= PASSAGE PROVIDED =
* * * * *

At some point the scope of the project crept from just storing memories to an entire instruction set. The original model call could generate its set of instructions for an Agent workflow, which included model calls specifically for making decisions. I started calling the original model call - the one that generates the full set of I# instructions - a 'blueprint'. I realized a few months later, that if there was a problem that the original blueprint could not address, it could embed an additional "blueprint" call into the i# to handle the issue.
For example, and this is really a trivial example: Suppose the original i# program was designed to generate a client email, and we start by using a model call decision gate to determine if all information is available to write the email.
So, why is any of this important?

* * * * *

= PROVIDED RECORDS =

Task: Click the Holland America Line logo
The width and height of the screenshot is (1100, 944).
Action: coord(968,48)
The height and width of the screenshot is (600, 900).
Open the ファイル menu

* * * * *

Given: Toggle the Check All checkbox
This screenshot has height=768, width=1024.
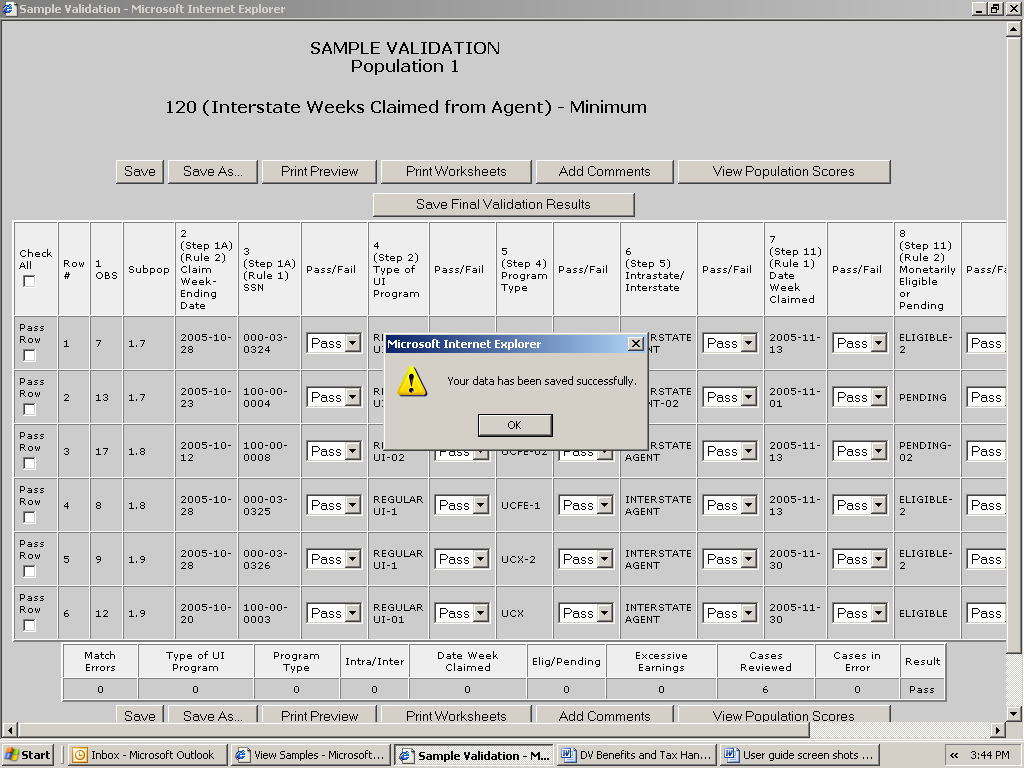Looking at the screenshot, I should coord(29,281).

* * * * *

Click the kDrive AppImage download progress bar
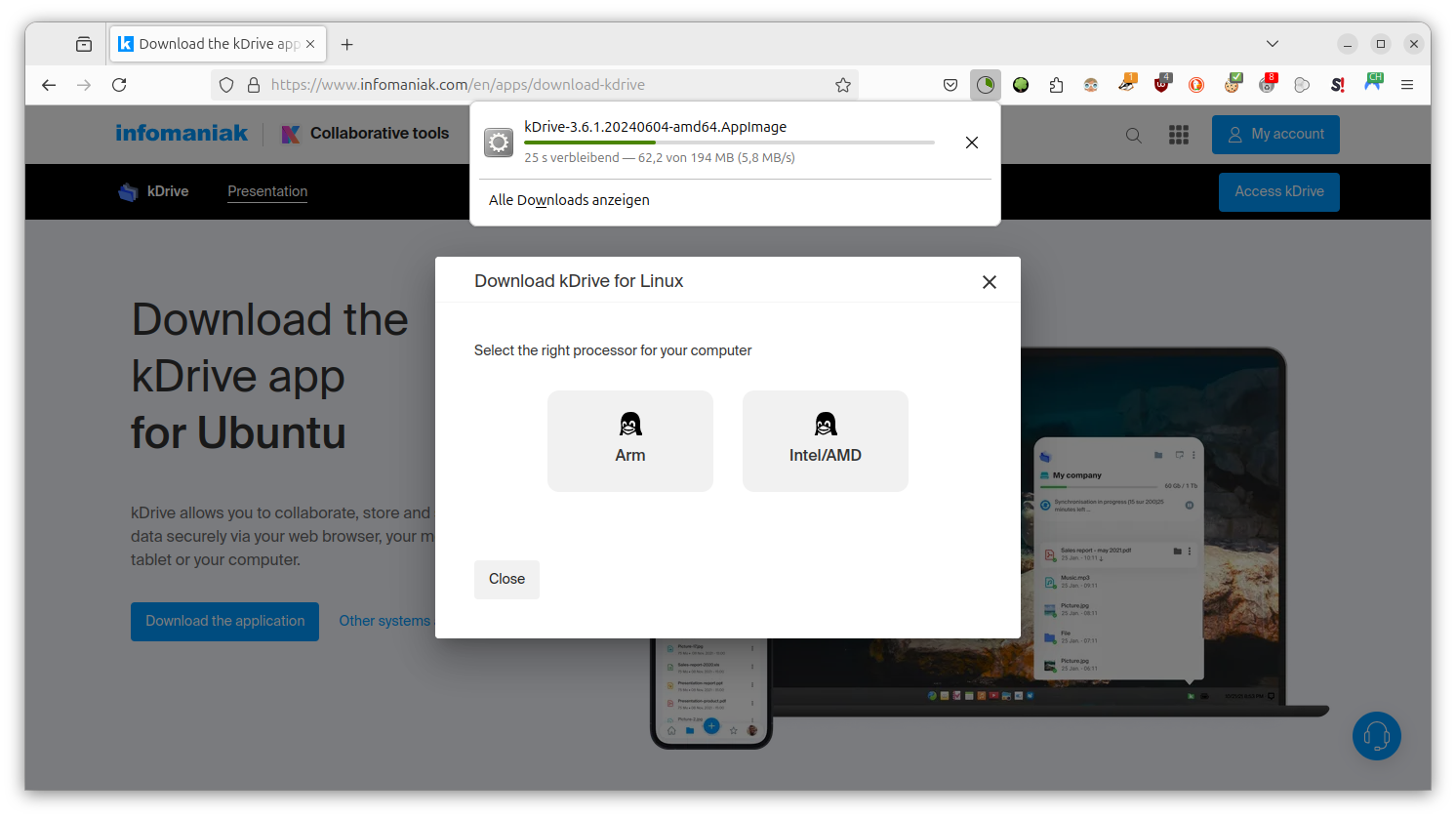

* * * * *

Reproduce the passage on blueprint calls word for word, between "For example, and" and "of this important?", inclusive.

= REPLY =
For example, and this is really a trivial example: Suppose the original i# program was designed to generate a client email, and we start by using a model call decision gate to determine if all information is available to write the email.
So, why is any of this important?